Records provided START

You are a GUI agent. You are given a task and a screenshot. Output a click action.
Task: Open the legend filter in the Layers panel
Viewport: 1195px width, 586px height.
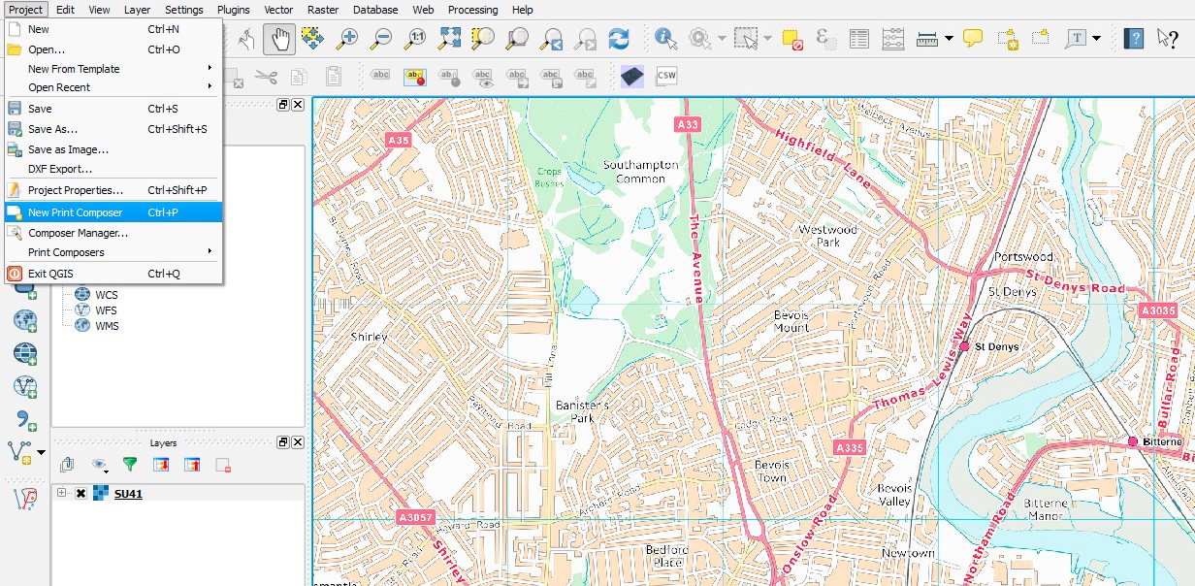pos(130,464)
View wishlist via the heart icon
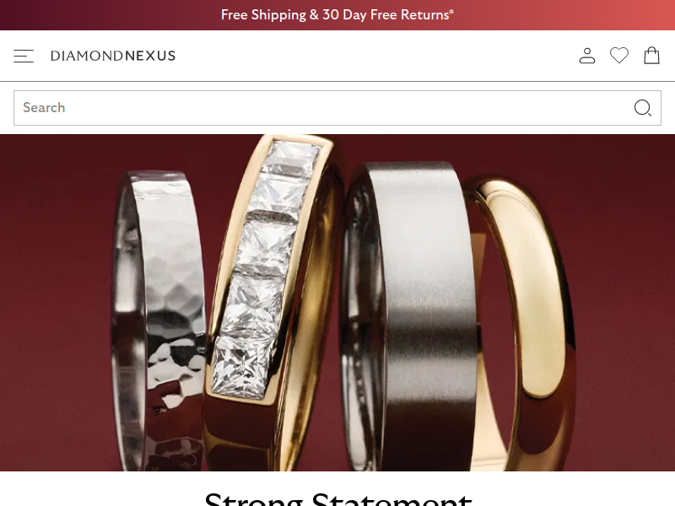The width and height of the screenshot is (675, 506). [619, 56]
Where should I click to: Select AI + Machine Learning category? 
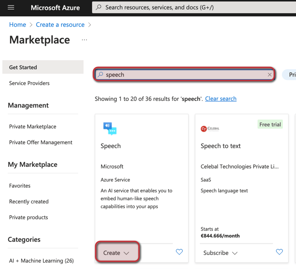[x=41, y=261]
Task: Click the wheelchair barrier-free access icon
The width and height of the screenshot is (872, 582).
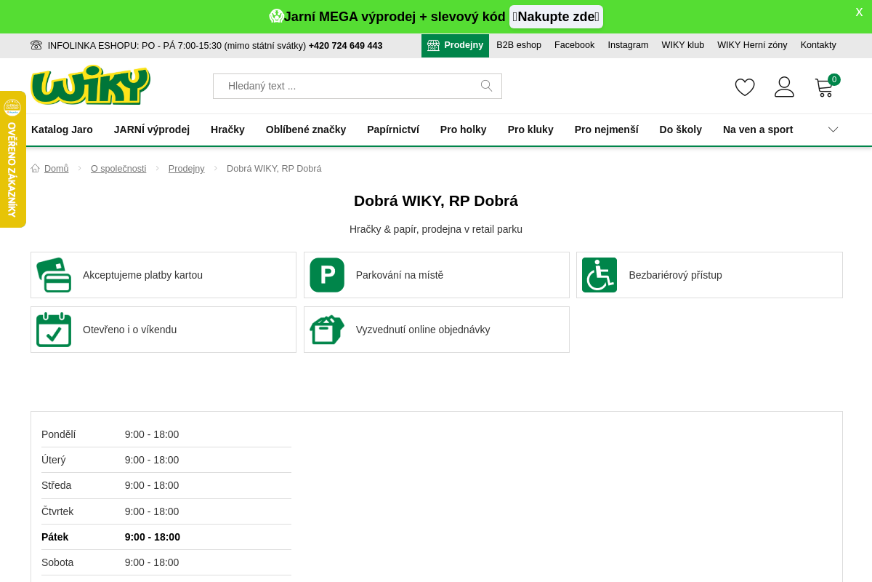Action: [x=600, y=275]
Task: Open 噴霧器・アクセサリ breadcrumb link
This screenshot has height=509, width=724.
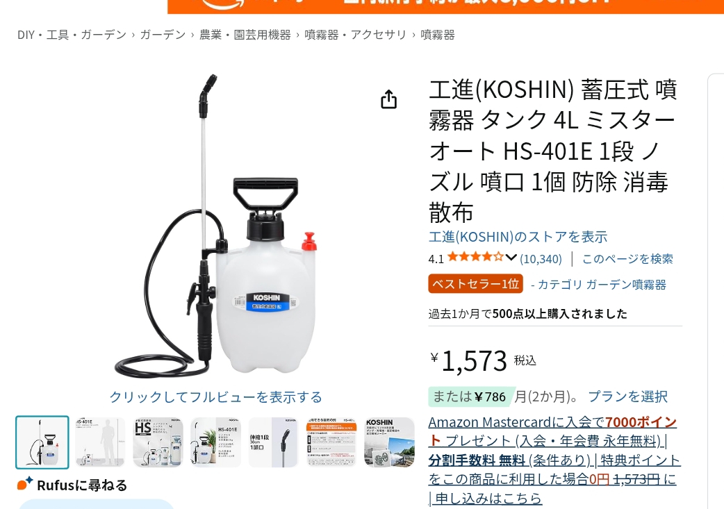Action: tap(356, 35)
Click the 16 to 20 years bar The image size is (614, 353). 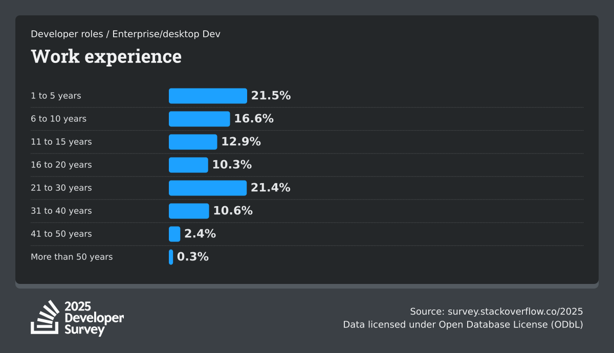click(188, 165)
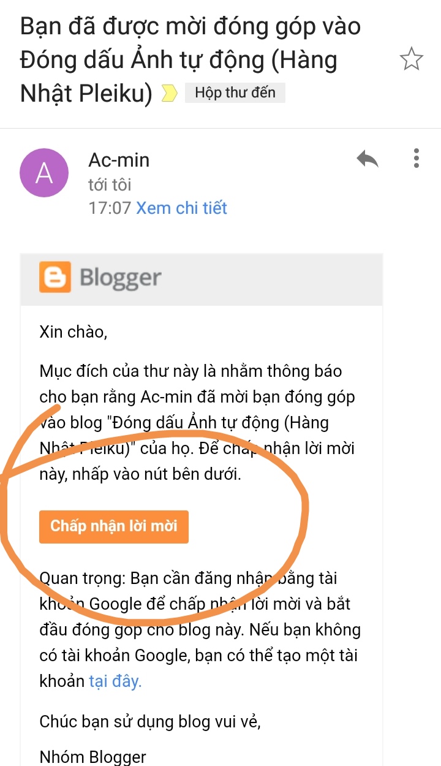Star this email with the star icon

[x=411, y=60]

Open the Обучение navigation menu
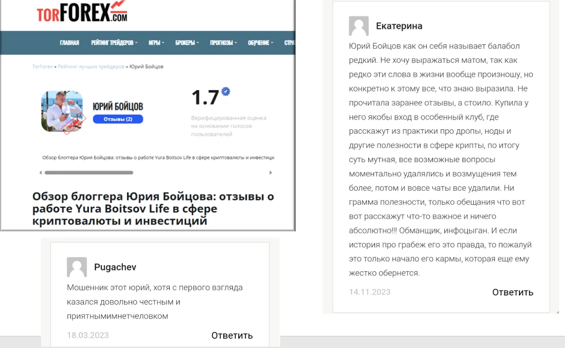pyautogui.click(x=261, y=43)
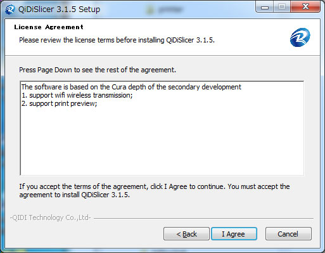Accept the license by clicking I Agree
The image size is (325, 253).
click(234, 234)
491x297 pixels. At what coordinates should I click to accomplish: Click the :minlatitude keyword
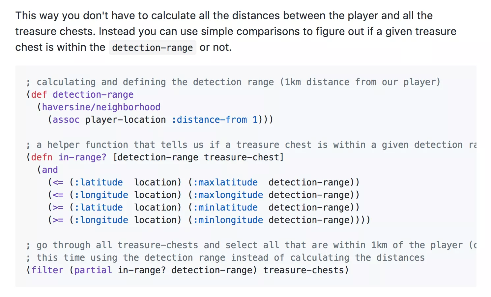[225, 208]
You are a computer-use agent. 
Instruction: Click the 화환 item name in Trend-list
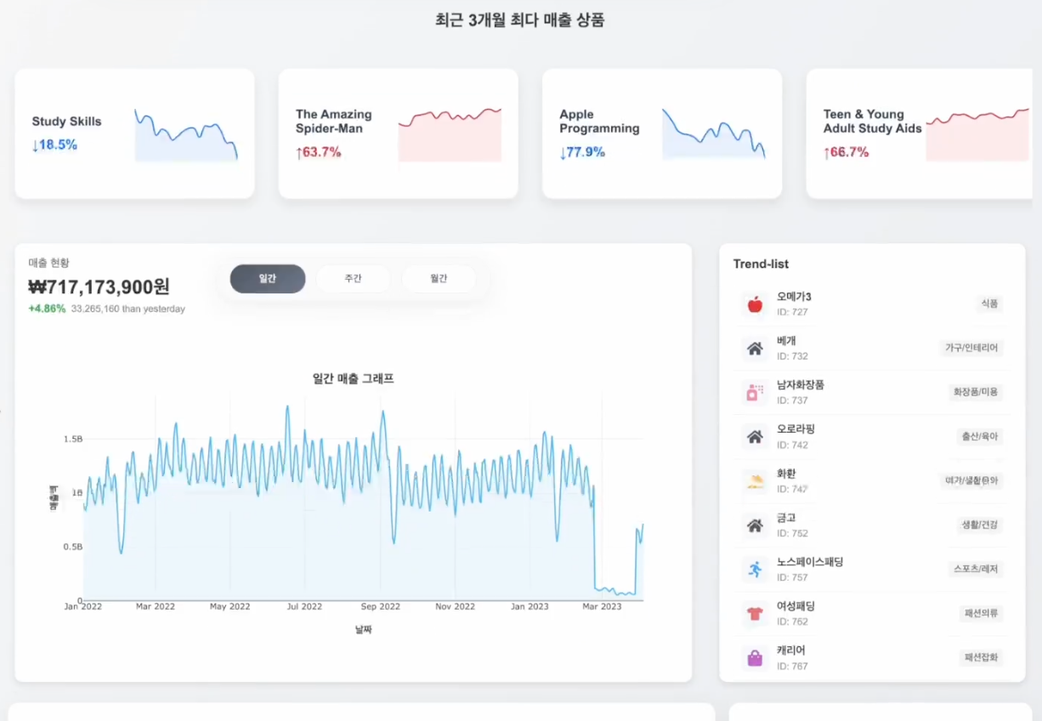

Records provided END

#### Your goal:
Wherever a line above contains the string "agent", count it; then give the total alone.

#### Task answer:
2